Режиссер фильма Либенайнер после войны был свидетелем на процессе против врачей, осуществлявших убийство больных в рамках национал-социалистической программы эвтаназии. Он заявил, что ему был показан приказ Гитлера о «милосердном умерщвлении» неизлечимо больных людей. В министерстве пропаганды планировали проверить этим фильмом, как жители Германии отреагируют на принятие официального закона об эвтаназии. В первом варианте сценария Либенайнер планировал показать двух медиков, которых неизлечимый больной просит о смерти. Два доктора должны были представлять различные точки зрения, что и должно было послужить материалом для конфликта, изображенного в фильме. Несколько позже из министерства пришел другой вариант развития событий. Предполагалось, что в фильме речь должна была идти об убийстве душевнобольных. В качестве сюжетной линии предлагалась история юноши, который, будучи сыном мастера, работает на том же заводе, что и его отец. После того как сын сходит с ума, отец убивает его, после чего попадает под суд. Эта история показалась режиссеру слишком мрачной и ужасной, а потому он предложил экранизировать роман Гельмута Унгера «Призвание и совесть», который в итоге и был положен в основу фильма «Я обвиняю». Впрочем, история о душевнобольном ребенке была вставлена побочной сюжетной линией в фильм. Она должна объяснить, почему доктор меняет свое отношения к эвтаназии. Он боролся за жизнь ребенка, которого в итоге спас. Однако мать мальчика не выказывает никакой благодарности медику. Напротив, она обвиняет его в том, что он лишь продлил страдания ребенка.
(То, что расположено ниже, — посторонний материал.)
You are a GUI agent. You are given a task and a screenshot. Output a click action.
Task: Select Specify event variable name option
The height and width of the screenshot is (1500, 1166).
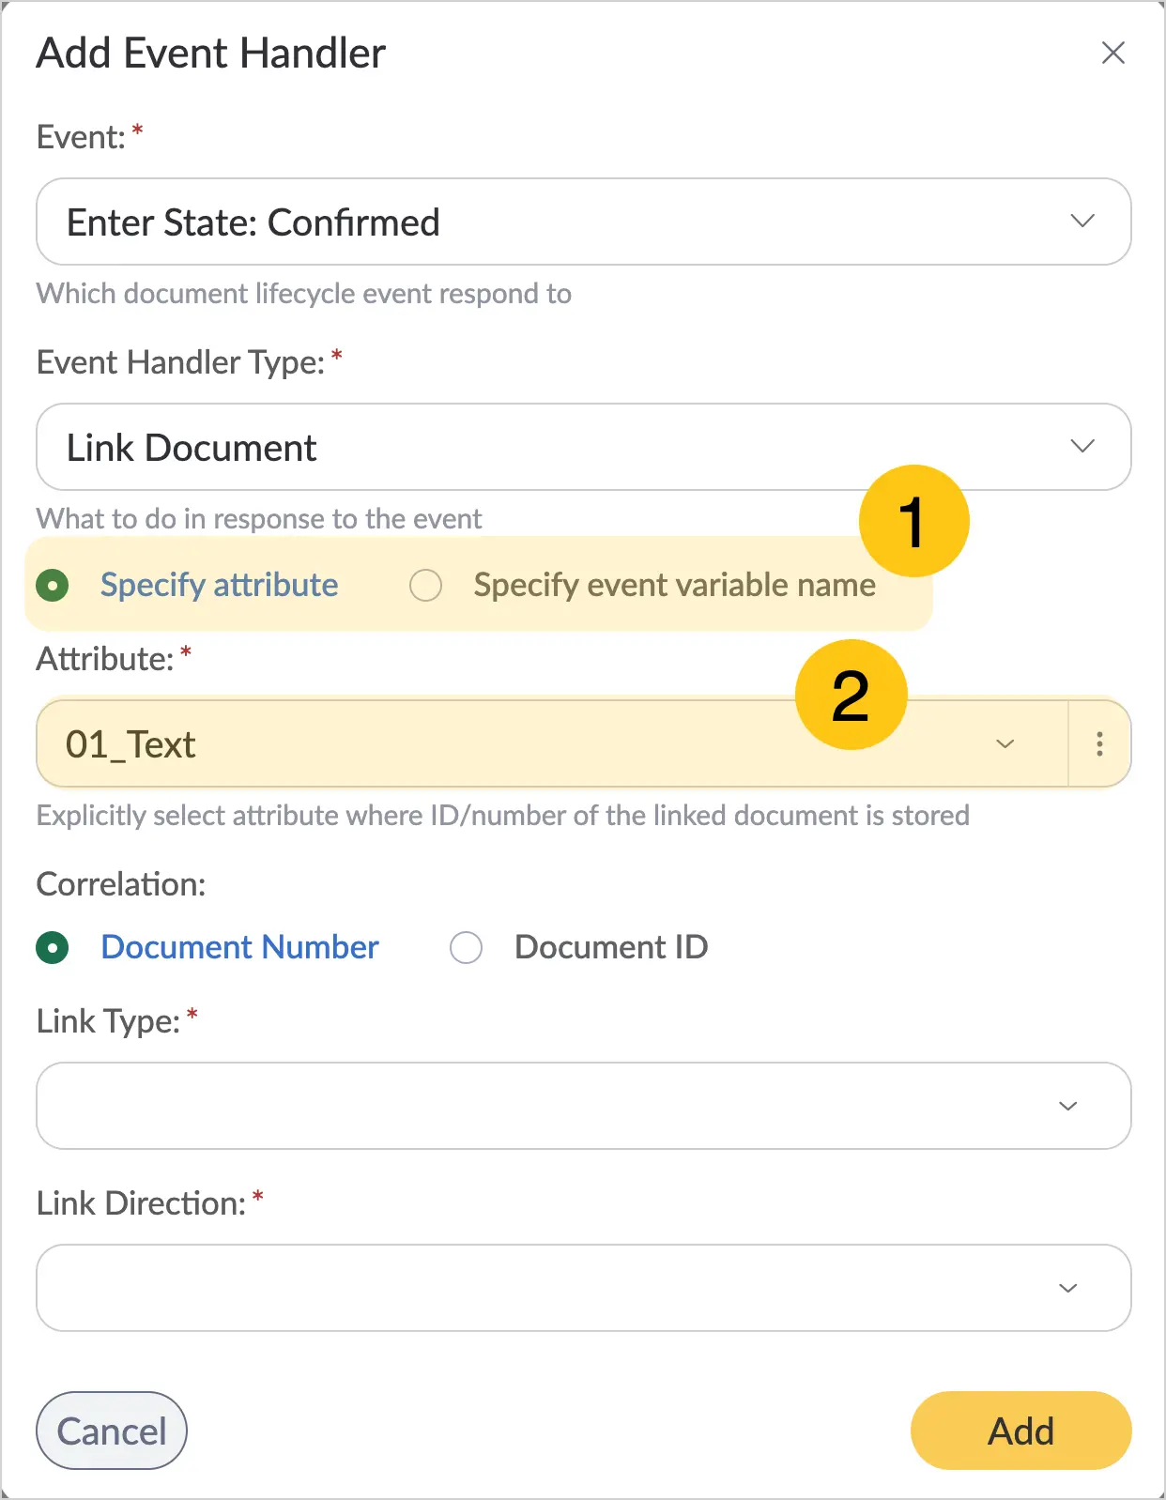pos(425,586)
Глава 2. Великое прошлое + великая иллюзия

Превратить национал-социализм вместе с партийными подразделениями, их символами (свастикой, штандартами и эмблемами) в особый культ было одной из важнейших задач документального кино первых лет существования Третьего рейха. Приверженцы новой политической религии должны были испытывать «повторяющееся переживание нового для них чувства сплоченности» (как писал Альфред Розенберг в своем «Мифе XX века»). Именно это чувство должно было стать базой пресловутого «народного сообщества». Немецкая кинопромышленность в те дни проявляла самый повышенный интерес к истории. Кинофильмы должны были способствовать возникновению у зрителей впечатления, что будто бы возвратились великие люди прошлого.

Из всех исторических персонажей, которые оказались включенными в состав национал-социалистического мифа, на первом месте располагался Фридрих II Прусский (1712–1786). Он был любимым героем для сценаристов Третьего рейха. Гитлер продемонстрировал публике свое особое отношение к Фридриху Великому еще на страницах написанной с тюрьме «Майн кампф». Гудериан, тогдашний шеф Верховного командования сухопутных войск сил Германии, вспоминал об одном совещании у Гитлера зимой 1944/45 года.

«Гитлер указал на картину фон Графа, на которой был изображен прусский король, после чего произнес: „Этот портрет всегда вселяет в меня новые силы, когда тревожные сводки с фронтов начинают угнетать меня. Посмотрите на властный взор его голубых глаз, на этот огромный лоб. Вот это голова!“ Затем мы начали беседу о государственном и полководческом таланте великого короля, которого Гитлер ставил выше всех и на которого он хотел бы походить. Но, к сожалению, его способности не соответствовали его желанию». Сразу же надо оговориться, что этот портрет был единственным украшением в бункере Гитлера, который находился на глубине 16 метров под зданием имперской канцелярии.